Leao studia e impara Ora cerca una notte alla Ibrahimovic
Contro l’Inter il portoghese ha debuttato da titolare, al fianco di Zlatan vuole il gol
Il primo derby non si scorda mai, specialmente se proprio contro l’Inter è arrivato il debutto da titolare con la maglia del Milan. Il secondo, però, per Rafael Leao potrebbe diventare altrettanto memorabile, perché al suo fianco ci sarà il gigante Ibra, l’unico supereroe che i poteri non li tiene tutti per sé ma li elargisce a chi lo segue.

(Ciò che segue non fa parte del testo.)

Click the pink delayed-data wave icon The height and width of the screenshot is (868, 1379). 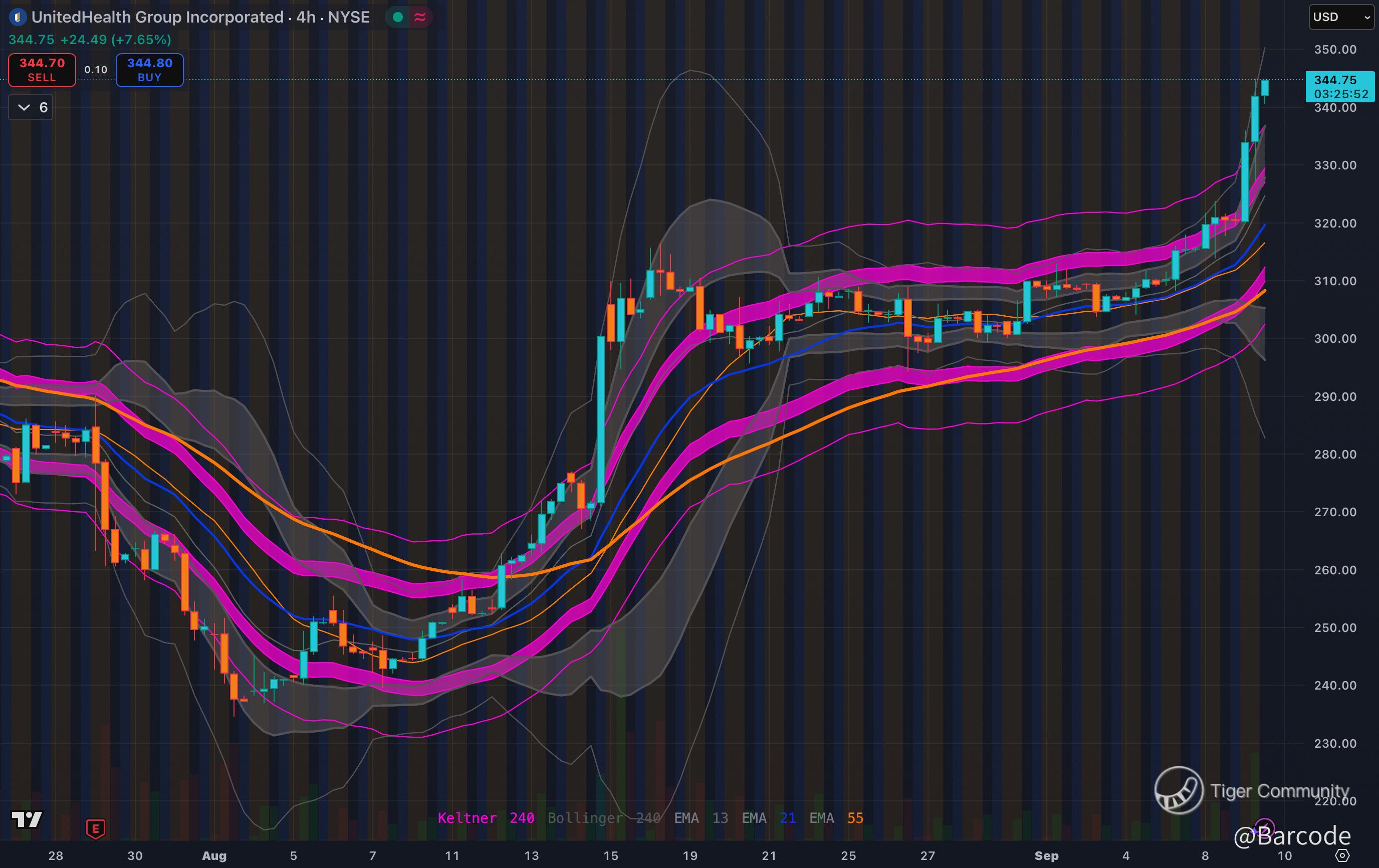coord(420,17)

E Rafa non ha di che preoccuparsi, visto che è il primo della schiera: le lezioni dal professor Z cominciano sul prato di Milanello e proseguono a tavola o in albergo prima delle partite, una full immersion per ibrahizzarsi il più possibile e passare al più presto dallo status di promessa a quello di campioncino.
Intesa
Il feeling è scattato subito, perché tra fuoriclasse e potenziali crack ci si riconosce al primo istante, e così da quando Ibrahimovic ha preso possesso dell’attacco rossonero Rafael non è più uscito dalla formazione tipo di Pioli. Anzi, la simbiosi è diventata totale: nelle tre partite che Zlatan ha giocato da titolare, il potoghesino gli ha sempre fatto da partner; quando Ibra ha riposato, Rafa ha fatto lo stesso. La selezione naturale scatenata dallo svedese ha spedito Piatek in Bundesliga e liberato altro campo a Leao, che contro il Verona si è mosso da centravanti al posto di Ibra ma senza brillare: idee, strappi e movimenti perdono di efficacia quando manca il riferimento col 21 sulle spalle. L’affiancamento finora ha arricchito il bottino dell’ex Lilla di un solo gol – a Cagliari, prima gara giocata in coppia dal 1’ preceduta dalla chiacchierata in cui Ibra gli aveva spiegato cosa fare in campo – ma l’effetto Z produce benefici ben oltre i tabellini: con il “fratellone” accanto, Leao diventa un attaccante funzionale al 4-4-2 rossonero e guadagna in imprevedibilità. Perché Zlatan fa anche questo, apre spazi per chi gli gira attorno con intelligenza.
A lezione
Funzionava così anche dieci anni fa, quando i compagni di attacco si chiamavano Robinho, Pato, Cassano. L’Ibrahimovic di allora era più accentratore e inevitabilmente più fresco nei movimenti, ma le regole di ingaggio erano le stesse di oggi: solo chi parlava la sua lingua poteva danzare in coppia con lui. Per caratteristiche tecniche e struttura fisica Leao si colloca tra Pato e Robinho, mentre la carta di identità lo avvicina ovviamente all’ex bambino prodigio dell’Internacional. Come lui, anche Pato – ai tempi 21enne – era finito sotto l’ala del campione di Malmoe, ma non sempre riusciva a sfruttarne gli insegnamenti: la stagione dello scudetto fu scandita dai gol di entrambi ma anche da sfuriate e rimproveri in mondovisione. Oggi c’è posto soprattutto per abbracci e pacche di incoraggiamento, perché sul talento di Rafael hanno scommesso in due: il Milan, che in estate ha investito più di 30 milioni per portarlo in Serie A, e lo stesso Ibra, che nelle qualità del 20enne portoghese crede quasi ciecamente e per questo non smette di sostenerlo. «Ibra mi dice come stare in area e cosa fare per migliorarmi, da lui voglio imparare il più possibile». Per esempio come lasciare il segno in un derby.